• [REQUIREMENT]: Rewrite the lines of the data that begin at the line containing "Tsyr-Yan Yu (1051, 306)" and end after the line containing "LEGAL NOTICE (1034, 1285)", substituting "General" for "Uncategorized" and leaving everything else unchanged.

• [DATA]:
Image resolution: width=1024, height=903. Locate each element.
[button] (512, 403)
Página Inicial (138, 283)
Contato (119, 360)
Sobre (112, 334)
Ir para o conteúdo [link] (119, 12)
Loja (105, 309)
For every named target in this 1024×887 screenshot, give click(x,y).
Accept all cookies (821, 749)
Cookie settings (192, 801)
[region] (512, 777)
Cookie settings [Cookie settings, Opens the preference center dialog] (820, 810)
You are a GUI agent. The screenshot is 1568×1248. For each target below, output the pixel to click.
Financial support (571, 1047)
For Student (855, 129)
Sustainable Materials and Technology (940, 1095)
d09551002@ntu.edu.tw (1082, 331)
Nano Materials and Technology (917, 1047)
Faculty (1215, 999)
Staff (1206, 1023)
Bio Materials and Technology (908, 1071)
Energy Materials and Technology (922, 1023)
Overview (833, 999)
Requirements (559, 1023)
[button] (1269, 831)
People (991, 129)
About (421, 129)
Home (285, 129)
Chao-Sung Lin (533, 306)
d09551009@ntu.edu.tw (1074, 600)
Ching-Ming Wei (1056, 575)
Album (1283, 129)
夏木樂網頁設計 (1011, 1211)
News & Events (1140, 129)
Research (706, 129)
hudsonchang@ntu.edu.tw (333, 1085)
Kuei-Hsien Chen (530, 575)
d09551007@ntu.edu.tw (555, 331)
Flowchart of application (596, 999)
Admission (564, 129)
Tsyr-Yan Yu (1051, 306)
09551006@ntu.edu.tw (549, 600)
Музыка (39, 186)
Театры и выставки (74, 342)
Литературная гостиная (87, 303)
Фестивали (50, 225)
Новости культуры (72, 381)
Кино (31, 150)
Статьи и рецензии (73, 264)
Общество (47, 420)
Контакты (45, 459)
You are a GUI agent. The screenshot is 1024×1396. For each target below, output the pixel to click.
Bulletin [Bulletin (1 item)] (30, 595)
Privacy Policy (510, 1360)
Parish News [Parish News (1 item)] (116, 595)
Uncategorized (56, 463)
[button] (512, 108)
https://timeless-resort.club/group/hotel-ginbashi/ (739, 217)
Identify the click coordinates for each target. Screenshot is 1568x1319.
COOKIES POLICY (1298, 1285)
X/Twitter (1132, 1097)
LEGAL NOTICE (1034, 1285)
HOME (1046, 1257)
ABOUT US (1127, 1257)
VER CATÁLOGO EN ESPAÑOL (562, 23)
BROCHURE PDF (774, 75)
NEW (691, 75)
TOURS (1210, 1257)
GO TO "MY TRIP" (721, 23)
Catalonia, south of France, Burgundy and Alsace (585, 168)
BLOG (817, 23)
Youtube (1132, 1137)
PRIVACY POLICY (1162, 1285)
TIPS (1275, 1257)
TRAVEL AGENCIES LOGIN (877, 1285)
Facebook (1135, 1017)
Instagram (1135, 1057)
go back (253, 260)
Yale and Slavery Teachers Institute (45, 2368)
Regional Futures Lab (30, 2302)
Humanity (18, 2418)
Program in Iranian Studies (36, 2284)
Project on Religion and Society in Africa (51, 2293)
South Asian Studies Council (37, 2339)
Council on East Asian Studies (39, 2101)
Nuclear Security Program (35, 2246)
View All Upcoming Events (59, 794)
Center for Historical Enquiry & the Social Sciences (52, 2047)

• [REPLY TO THE TASK]:
Tsyr-Yan Yu (1051, 306)
09551006@ntu.edu.tw (549, 600)
Музыка (39, 186)
Театры и выставки (74, 342)
Литературная гостиная (87, 303)
Фестивали (50, 225)
Новости культуры (72, 381)
Кино (31, 150)
Статьи и рецензии (73, 264)
Общество (47, 420)
Контакты (45, 459)
You are a GUI agent. The screenshot is 1024×1396. For each target below, output the pixel to click.
Bulletin [Bulletin (1 item)] (30, 595)
Privacy Policy (510, 1360)
Parish News [Parish News (1 item)] (116, 595)
General (56, 463)
[button] (512, 108)
https://timeless-resort.club/group/hotel-ginbashi/ (739, 217)
Identify the click coordinates for each target. Screenshot is 1568x1319.
COOKIES POLICY (1298, 1285)
X/Twitter (1132, 1097)
LEGAL NOTICE (1034, 1285)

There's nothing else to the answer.